- Data to use
-*-

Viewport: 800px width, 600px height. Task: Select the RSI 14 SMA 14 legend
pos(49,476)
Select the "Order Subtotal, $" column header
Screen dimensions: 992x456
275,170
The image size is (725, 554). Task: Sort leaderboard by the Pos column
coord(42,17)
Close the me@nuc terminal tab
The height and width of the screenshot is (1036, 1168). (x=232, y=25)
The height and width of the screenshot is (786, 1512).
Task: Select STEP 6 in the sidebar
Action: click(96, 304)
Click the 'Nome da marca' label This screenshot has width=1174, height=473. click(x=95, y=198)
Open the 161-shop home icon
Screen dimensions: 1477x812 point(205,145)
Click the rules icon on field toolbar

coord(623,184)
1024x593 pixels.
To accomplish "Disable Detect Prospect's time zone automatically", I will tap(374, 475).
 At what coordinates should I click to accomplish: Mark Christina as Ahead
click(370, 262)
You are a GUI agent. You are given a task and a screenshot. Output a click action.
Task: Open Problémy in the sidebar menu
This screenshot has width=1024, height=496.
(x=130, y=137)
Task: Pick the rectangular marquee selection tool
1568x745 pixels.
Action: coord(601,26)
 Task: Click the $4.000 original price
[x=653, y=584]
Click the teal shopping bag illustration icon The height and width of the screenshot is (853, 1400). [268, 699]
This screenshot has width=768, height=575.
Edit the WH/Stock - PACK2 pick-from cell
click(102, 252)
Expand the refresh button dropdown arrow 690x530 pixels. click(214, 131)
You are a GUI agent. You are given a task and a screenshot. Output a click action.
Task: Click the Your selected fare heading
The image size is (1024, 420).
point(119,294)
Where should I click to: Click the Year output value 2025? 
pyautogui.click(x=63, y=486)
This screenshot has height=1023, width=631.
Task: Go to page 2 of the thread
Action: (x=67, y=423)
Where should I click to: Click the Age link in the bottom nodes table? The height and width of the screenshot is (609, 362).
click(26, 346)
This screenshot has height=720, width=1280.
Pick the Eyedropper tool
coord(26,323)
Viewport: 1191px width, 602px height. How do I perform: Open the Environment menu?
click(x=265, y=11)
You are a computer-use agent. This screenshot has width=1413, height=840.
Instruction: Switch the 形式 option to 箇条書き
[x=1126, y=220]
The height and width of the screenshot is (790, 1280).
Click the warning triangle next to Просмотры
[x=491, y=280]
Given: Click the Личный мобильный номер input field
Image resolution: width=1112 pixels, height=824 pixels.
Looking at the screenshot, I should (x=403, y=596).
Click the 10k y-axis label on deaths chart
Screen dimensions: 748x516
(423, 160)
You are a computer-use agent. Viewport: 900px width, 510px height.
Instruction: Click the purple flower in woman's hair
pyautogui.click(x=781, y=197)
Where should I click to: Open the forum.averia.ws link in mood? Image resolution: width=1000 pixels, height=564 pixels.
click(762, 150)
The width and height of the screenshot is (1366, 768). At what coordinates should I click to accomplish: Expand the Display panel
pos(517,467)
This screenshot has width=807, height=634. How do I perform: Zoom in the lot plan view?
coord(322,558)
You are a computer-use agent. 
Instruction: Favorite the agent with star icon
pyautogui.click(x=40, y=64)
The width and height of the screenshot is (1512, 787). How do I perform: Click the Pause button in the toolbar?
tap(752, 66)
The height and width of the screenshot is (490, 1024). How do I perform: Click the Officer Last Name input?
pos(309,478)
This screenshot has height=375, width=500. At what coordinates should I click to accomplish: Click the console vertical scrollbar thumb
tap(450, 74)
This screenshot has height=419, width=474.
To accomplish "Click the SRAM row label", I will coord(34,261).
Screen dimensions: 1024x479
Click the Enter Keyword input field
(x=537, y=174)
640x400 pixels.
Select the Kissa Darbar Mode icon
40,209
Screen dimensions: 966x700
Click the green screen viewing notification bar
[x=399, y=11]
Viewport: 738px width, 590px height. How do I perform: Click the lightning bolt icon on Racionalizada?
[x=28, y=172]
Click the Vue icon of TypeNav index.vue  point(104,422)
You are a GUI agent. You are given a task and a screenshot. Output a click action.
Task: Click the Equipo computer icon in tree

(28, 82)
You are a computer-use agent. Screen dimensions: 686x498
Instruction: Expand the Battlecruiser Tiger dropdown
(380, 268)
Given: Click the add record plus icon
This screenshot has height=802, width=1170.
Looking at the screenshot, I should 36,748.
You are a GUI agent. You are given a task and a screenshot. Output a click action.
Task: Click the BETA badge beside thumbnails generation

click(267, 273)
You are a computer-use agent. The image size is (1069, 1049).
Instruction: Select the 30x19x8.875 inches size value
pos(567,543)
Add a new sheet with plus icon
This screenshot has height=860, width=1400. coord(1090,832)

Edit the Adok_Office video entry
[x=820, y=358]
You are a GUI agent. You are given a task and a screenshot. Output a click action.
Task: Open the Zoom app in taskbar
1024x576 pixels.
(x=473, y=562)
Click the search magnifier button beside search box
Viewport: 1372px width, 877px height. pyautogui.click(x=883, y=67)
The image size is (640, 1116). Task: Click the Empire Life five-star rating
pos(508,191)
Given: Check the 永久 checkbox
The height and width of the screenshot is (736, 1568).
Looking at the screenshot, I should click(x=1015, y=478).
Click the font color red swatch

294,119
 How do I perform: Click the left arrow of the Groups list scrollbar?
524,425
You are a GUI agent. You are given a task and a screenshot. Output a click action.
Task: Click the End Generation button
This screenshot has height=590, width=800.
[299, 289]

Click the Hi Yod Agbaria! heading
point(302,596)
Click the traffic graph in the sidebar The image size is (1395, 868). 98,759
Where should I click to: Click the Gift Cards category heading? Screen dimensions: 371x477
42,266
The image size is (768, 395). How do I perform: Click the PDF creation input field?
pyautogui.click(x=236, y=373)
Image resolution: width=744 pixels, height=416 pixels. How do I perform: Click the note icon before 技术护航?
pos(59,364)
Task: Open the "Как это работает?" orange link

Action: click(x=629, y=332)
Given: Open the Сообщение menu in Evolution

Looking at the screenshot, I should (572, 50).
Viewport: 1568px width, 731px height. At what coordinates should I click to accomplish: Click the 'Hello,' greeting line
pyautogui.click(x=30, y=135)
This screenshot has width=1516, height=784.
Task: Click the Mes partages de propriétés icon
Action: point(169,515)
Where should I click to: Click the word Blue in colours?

-*-

- Task objective
Go through the material and write each line out again exactly.

- Exercise result
Viewport: 800px width, 600px height. Task: Select the RSI 14 SMA 14 legend
pos(49,476)
Select the "Order Subtotal, $" column header
Screen dimensions: 992x456
275,170
The image size is (725, 554). Task: Sort leaderboard by the Pos column
coord(42,17)
Close the me@nuc terminal tab
The height and width of the screenshot is (1036, 1168). (x=232, y=25)
The height and width of the screenshot is (786, 1512).
Task: Select STEP 6 in the sidebar
Action: click(96, 304)
Click the 'Nome da marca' label This screenshot has width=1174, height=473. click(x=95, y=198)
Open the 161-shop home icon
Screen dimensions: 1477x812 point(205,145)
Click the rules icon on field toolbar

coord(623,184)
1024x593 pixels.
To accomplish "Disable Detect Prospect's time zone automatically", I will tap(374, 475).
 At what coordinates should I click to accomplish: Mark Christina as Ahead
click(370, 262)
You are a GUI agent. You are given a task and a screenshot. Output a click action.
Task: Open Problémy in the sidebar menu
This screenshot has width=1024, height=496.
(x=130, y=137)
Task: Pick the rectangular marquee selection tool
1568x745 pixels.
Action: coord(601,26)
 Task: Click the $4.000 original price
[x=653, y=584]
Click the teal shopping bag illustration icon The height and width of the screenshot is (853, 1400). [268, 699]
This screenshot has width=768, height=575.
Edit the WH/Stock - PACK2 pick-from cell
click(102, 252)
Expand the refresh button dropdown arrow 690x530 pixels. click(214, 131)
You are a GUI agent. You are given a task and a screenshot. Output a click action.
Task: Click the Your selected fare heading
The image size is (1024, 420).
point(119,294)
Where should I click to: Click the Year output value 2025? 
pyautogui.click(x=63, y=486)
This screenshot has height=1023, width=631.
Task: Go to page 2 of the thread
Action: (x=67, y=423)
Where should I click to: Click the Age link in the bottom nodes table? The height and width of the screenshot is (609, 362).
click(26, 346)
This screenshot has height=720, width=1280.
Pick the Eyedropper tool
coord(26,323)
Viewport: 1191px width, 602px height. How do I perform: Open the Environment menu?
click(x=265, y=11)
You are a computer-use agent. This screenshot has width=1413, height=840.
Instruction: Switch the 形式 option to 箇条書き
[x=1126, y=220]
The height and width of the screenshot is (790, 1280).
Click the warning triangle next to Просмотры
[x=491, y=280]
Given: Click the Личный мобильный номер input field
Image resolution: width=1112 pixels, height=824 pixels.
Looking at the screenshot, I should (x=403, y=596).
Click the 10k y-axis label on deaths chart
Screen dimensions: 748x516
(423, 160)
You are a computer-use agent. Viewport: 900px width, 510px height.
Instruction: Click the purple flower in woman's hair
pyautogui.click(x=781, y=197)
Where should I click to: Open the forum.averia.ws link in mood? Image resolution: width=1000 pixels, height=564 pixels.
click(762, 150)
The width and height of the screenshot is (1366, 768). At what coordinates should I click to accomplish: Expand the Display panel
pos(517,467)
This screenshot has width=807, height=634. How do I perform: Zoom in the lot plan view?
coord(322,558)
You are a computer-use agent. 
Instruction: Favorite the agent with star icon
pyautogui.click(x=40, y=64)
The width and height of the screenshot is (1512, 787). How do I perform: Click the Pause button in the toolbar?
tap(752, 66)
The height and width of the screenshot is (490, 1024). How do I perform: Click the Officer Last Name input?
pos(309,478)
This screenshot has height=375, width=500. At what coordinates should I click to accomplish: Click the console vertical scrollbar thumb
tap(450, 74)
This screenshot has height=419, width=474.
To accomplish "Click the SRAM row label", I will coord(34,261).
Screen dimensions: 1024x479
Click the Enter Keyword input field
(x=537, y=174)
640x400 pixels.
Select the Kissa Darbar Mode icon
40,209
Screen dimensions: 966x700
Click the green screen viewing notification bar
[x=399, y=11]
Viewport: 738px width, 590px height. How do I perform: Click the lightning bolt icon on Racionalizada?
[x=28, y=172]
Click the Vue icon of TypeNav index.vue  point(104,422)
You are a GUI agent. You are given a task and a screenshot. Output a click action.
Task: Click the Equipo computer icon in tree

(28, 82)
You are a computer-use agent. Screen dimensions: 686x498
Instruction: Expand the Battlecruiser Tiger dropdown
(380, 268)
Given: Click the add record plus icon
This screenshot has height=802, width=1170.
Looking at the screenshot, I should 36,748.
You are a GUI agent. You are given a task and a screenshot. Output a click action.
Task: Click the BETA badge beside thumbnails generation

click(267, 273)
You are a computer-use agent. The image size is (1069, 1049).
Instruction: Select the 30x19x8.875 inches size value
pos(567,543)
Add a new sheet with plus icon
This screenshot has height=860, width=1400. coord(1090,832)

Edit the Adok_Office video entry
[x=820, y=358]
You are a GUI agent. You are given a task and a screenshot. Output a click action.
Task: Open the Zoom app in taskbar
1024x576 pixels.
(x=473, y=562)
Click the search magnifier button beside search box
Viewport: 1372px width, 877px height. pyautogui.click(x=883, y=67)
The image size is (640, 1116). Task: Click the Empire Life five-star rating
pos(508,191)
Given: Check the 永久 checkbox
The height and width of the screenshot is (736, 1568).
Looking at the screenshot, I should click(x=1015, y=478).
Click the font color red swatch

294,119
 How do I perform: Click the left arrow of the Groups list scrollbar?
524,425
You are a GUI agent. You are given a task and a screenshot. Output a click action.
Task: Click the End Generation button
This screenshot has height=590, width=800.
[299, 289]

Click the Hi Yod Agbaria! heading
point(302,596)
Click the traffic graph in the sidebar The image size is (1395, 868). 98,759
Where should I click to: Click the Gift Cards category heading? Screen dimensions: 371x477
42,266
The image size is (768, 395). How do I perform: Click the PDF creation input field?
pyautogui.click(x=236, y=373)
Image resolution: width=744 pixels, height=416 pixels. How do I perform: Click the note icon before 技术护航?
pos(59,364)
Task: Open the "Как это работает?" orange link

Action: click(x=629, y=332)
Given: Open the Сообщение menu in Evolution

Looking at the screenshot, I should (572, 50).
Viewport: 1568px width, 731px height. At what coordinates should I click to accomplish: Click the 'Hello,' greeting line
pyautogui.click(x=30, y=135)
This screenshot has width=1516, height=784.
Task: Click the Mes partages de propriétés icon
Action: point(169,515)
Where should I click to: Click the word Blue in colours?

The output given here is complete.